Plans are in motion to bring slaughterhouse waste into the expanded Cache Creek landfill, but the village’s mayor says horses won’t be part of the equation.
“My understanding is it’s waste from slaughterhouses that slaughter cattle, not horses,” John Ranta said Friday.
But Kamloops environmentalist Ruth Madsen said permits can be amended and other slaughterhouse waste added to the mix later.
“It’s what’s attached to cattle waste that can be dangerous,” she told The Daily News.
Earlier this year, the Thompson-Nicola Regional District approved a permit to expand the landfill operation. This includes a new landfill with a double liner to prevent seepage.
Ranta said the Village of Cache Creek and Wastech are co-holders of the operational certificate. The village elected to include slaughterhouse waste in the certificate during a meeting two weeks ago.
The certificate, which includes terms and conditions under which the landfill can operate, is now in the hands of the Ministry of Environment. Ranta expects a response within the next month.

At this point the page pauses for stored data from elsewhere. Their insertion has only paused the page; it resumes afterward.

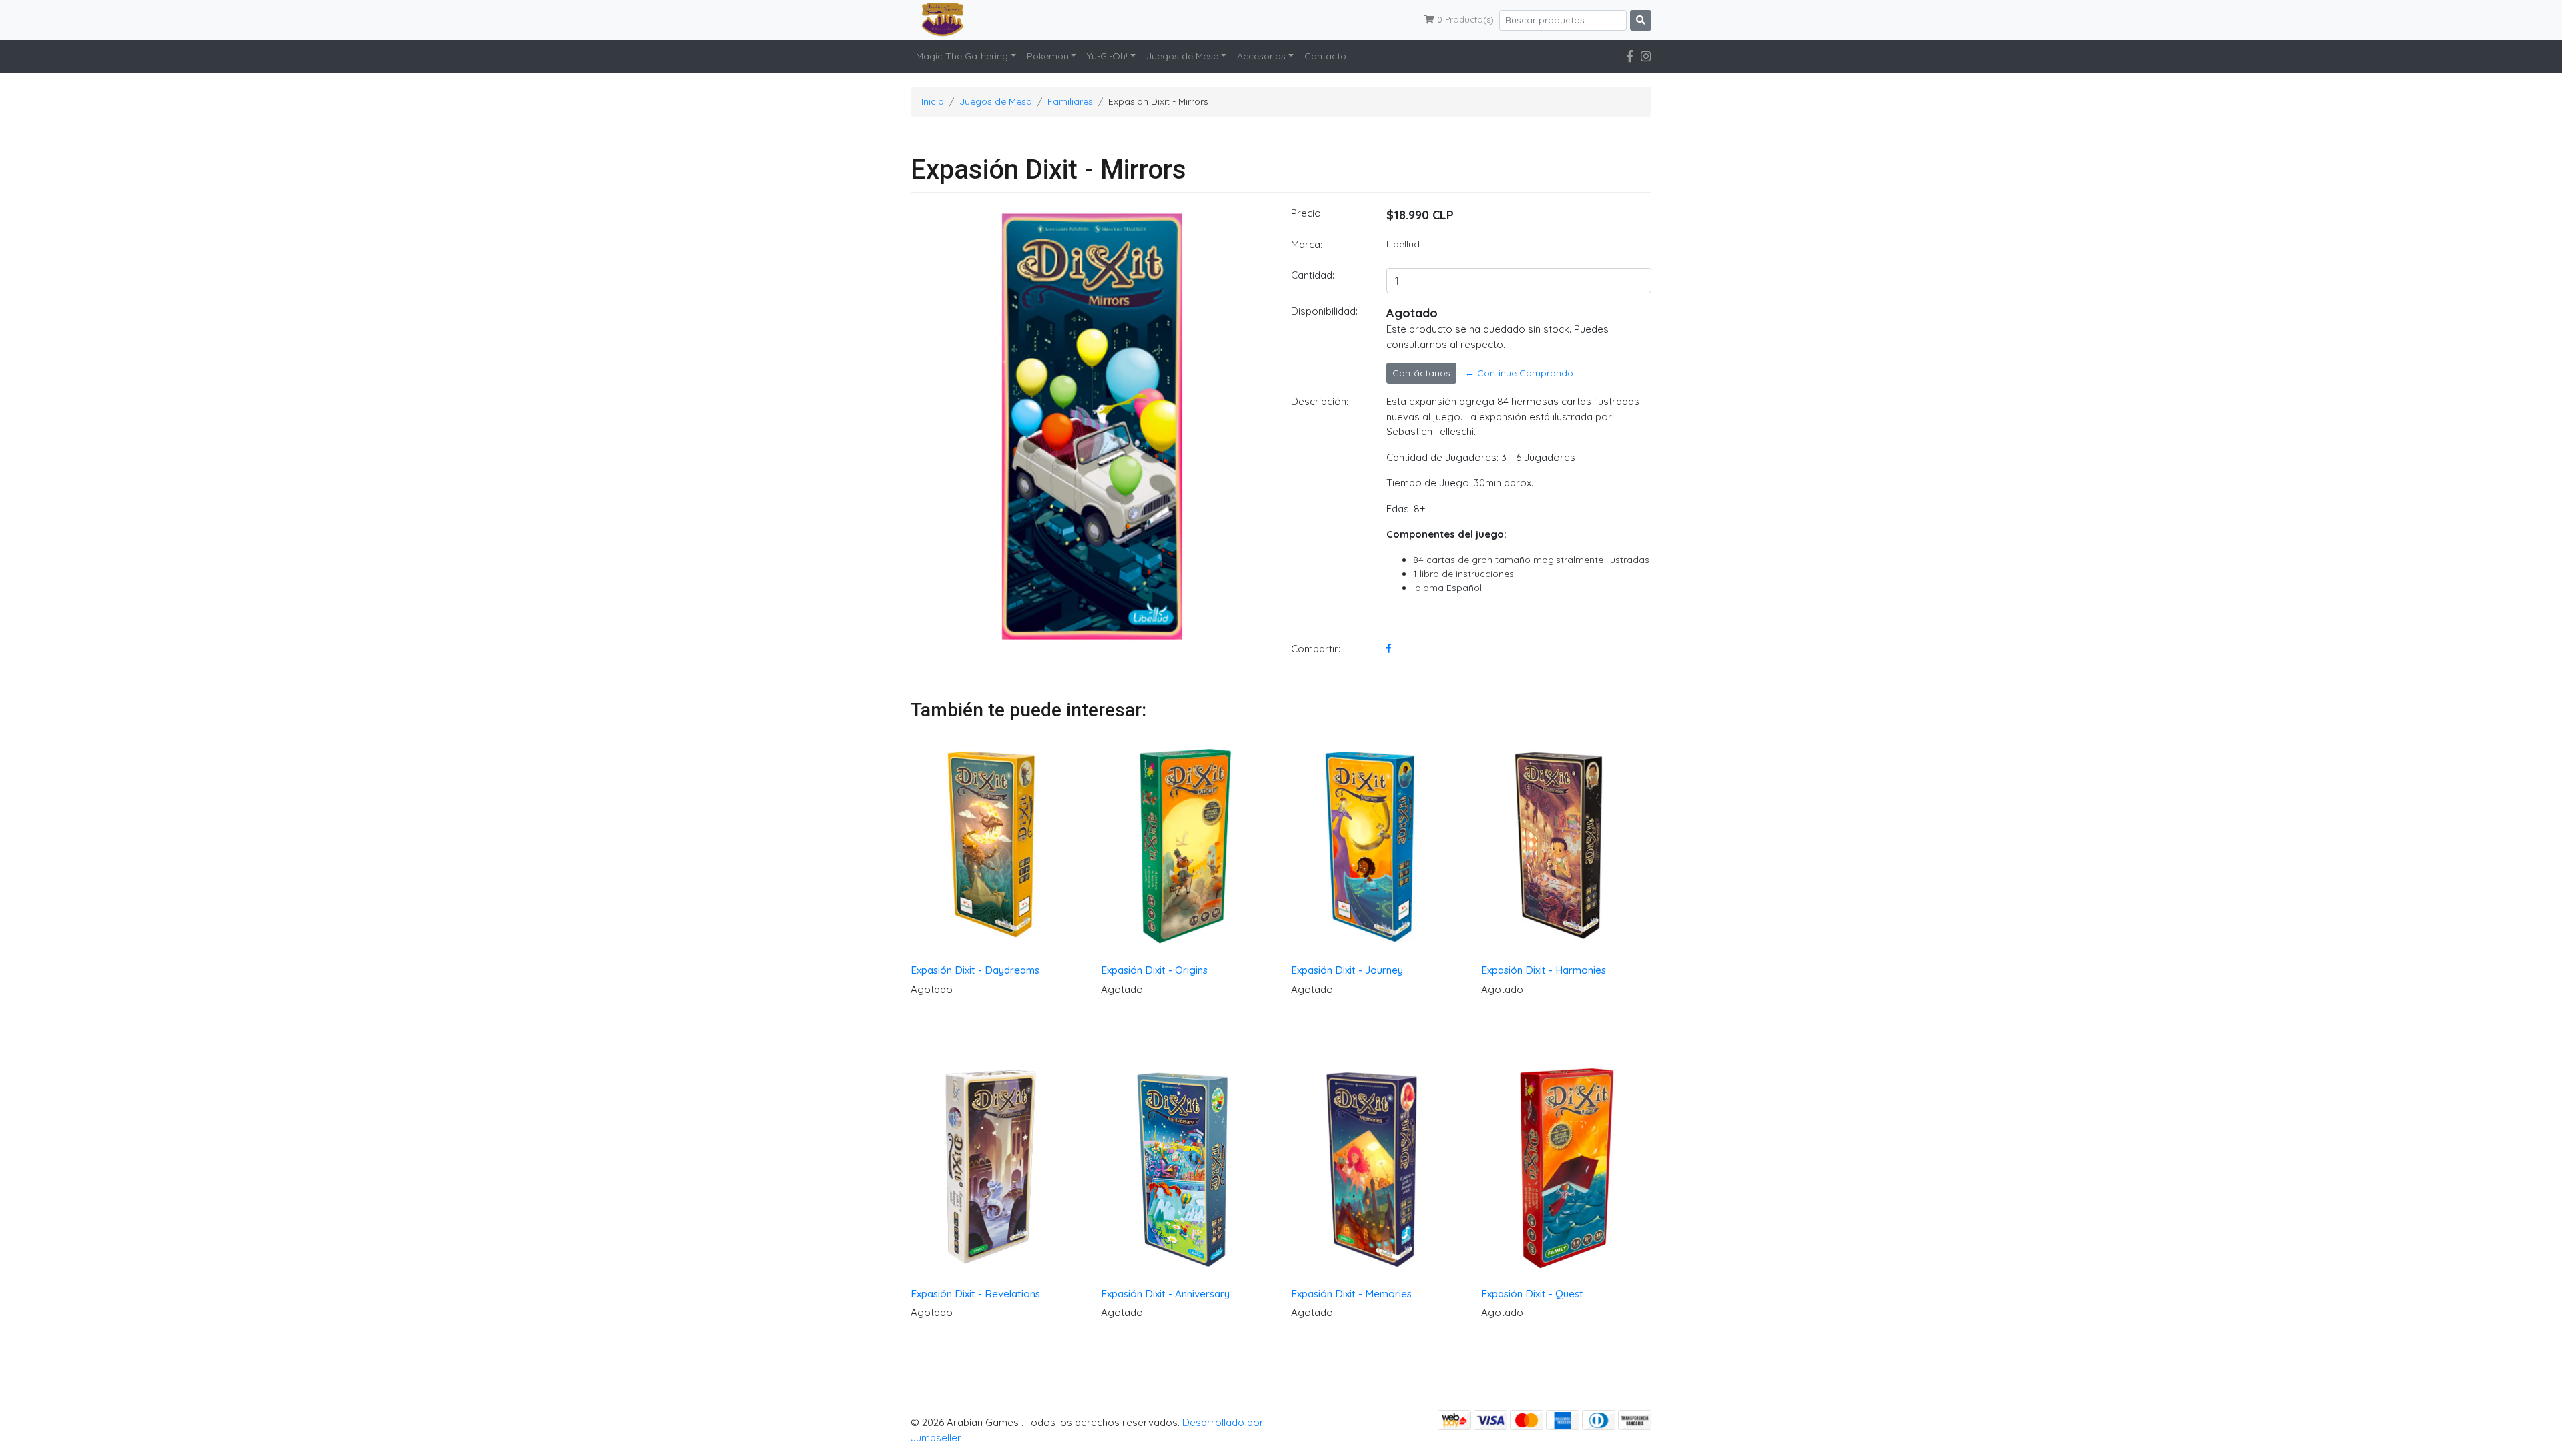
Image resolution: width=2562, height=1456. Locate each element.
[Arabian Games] (937, 20)
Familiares (1070, 101)
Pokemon (1048, 56)
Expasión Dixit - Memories (1351, 1293)
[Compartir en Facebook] (1388, 648)
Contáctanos (1421, 373)
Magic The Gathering (962, 56)
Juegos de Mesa (1182, 56)
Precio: (1307, 213)
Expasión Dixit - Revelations (975, 1293)
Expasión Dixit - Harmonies (1543, 970)
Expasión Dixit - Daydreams (975, 970)
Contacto (1325, 56)
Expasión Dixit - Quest (1532, 1293)
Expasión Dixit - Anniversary (1165, 1293)
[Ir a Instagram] (1646, 56)
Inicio (932, 101)
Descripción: (1319, 401)
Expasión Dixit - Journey (1347, 970)
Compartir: (1315, 648)
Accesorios (1261, 56)
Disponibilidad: (1324, 311)
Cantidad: (1312, 275)
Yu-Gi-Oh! (1107, 56)
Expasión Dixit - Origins (1154, 970)
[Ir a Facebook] (1630, 56)
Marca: (1306, 244)
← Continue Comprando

“As you can image, there are quite stringent guidelines surrounding slaughterhouse waste. You don’t just take a great pile of waste from a slaughterhouse and dump it in a landfill,” he said.
Ranta said the waste must be processed in accordance with Canadian Food Inspection Agency regulations before it can be disposed of at a municipal landfill.
A spokesperson with the food inspection agency referred The Daily News to its website, which states a landfill must have adequate signage, fencing, and specific operating procedures, as well as report integrity breaches and retain detailed records.
Regulations also demand slaughterhouse waste be covered before the end of the shift in which it’s delivered.
Madsen said transporting waste of any kind from one location to another isn’t environmentally sound.
Waste should be dealt with within the community it is created, she said. This would prevent diseases from being spread in the carcases of infected animals.
“If this (slaughterhouse waste) comes from major ranches, then have those ranchers deal with their own waste,” said Madsen.
The issue of slaughterhouse waste resurfaced in the local media with the reopening of a facility in Westwold that slaughters horses.
Protesters converge on KML Meat Processors at 11:30 a.m. Saturday.